Il punto è che spesso il modello frontale, accademico nella forma ma spesso non nella sostanza al quale siamo abituati riduce sia l’espressività dell’autore sia l’interazione del pubblico. L’autore è legato all’inquadramento critico che gli viene cucito addosso, alle domande specifiche che gli sono poste. Oppure divaga in discorsi che interessano solo lui, si compiace, il pubblico si allontana. È difficile che un autore si compiaccia in egual misura se nessuno lo elogia o lo accosta per vie traverse a Montale (per dire). E se anche lo facesse, il pubblico non si mostrerebbe tollerante quanto il relatore.

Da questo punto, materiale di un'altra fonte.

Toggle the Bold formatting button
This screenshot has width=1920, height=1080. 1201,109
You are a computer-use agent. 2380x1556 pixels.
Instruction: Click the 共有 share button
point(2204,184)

Dopo venti minuti di introduzione, venti di dialogo specialistico o pretenzioso, cinque minuti di lettura dell’opera (evviva! ma non sarà tardi, ormai? perché non cominciare da quella?), rimane poco tempo per le domande del pubblico. Il tempo è poco, ma a volte è infinito perché al “… ci sono delle domande?” tutti restano muti, gli sguardi evasivi si moltiplicano. Non hanno proprio niente da chiedere? Eppure, forse, dopo le alte disquisizioni di prima, alcuni potrebbero sentirsi intimoriti. Intimoriti che le loro domande siano banali, banali come quelle fatte a Motion. Ma lì era la cosa più naturale del mondo. Così, se il pubblico italiano ha delle curiosità, se le terrà per sé. Probabilmente non comprerà il libro. E probabilmente l’autore penserà che il suo pubblico non lo merita, non lo capisce.
Cominciamo allora a sperimentare non solo nella letteratura, ma anche nel modo di proporla, ripensandone i contesti, rimettendoci in discussione - e che non sia una discussione che riguarda pochi.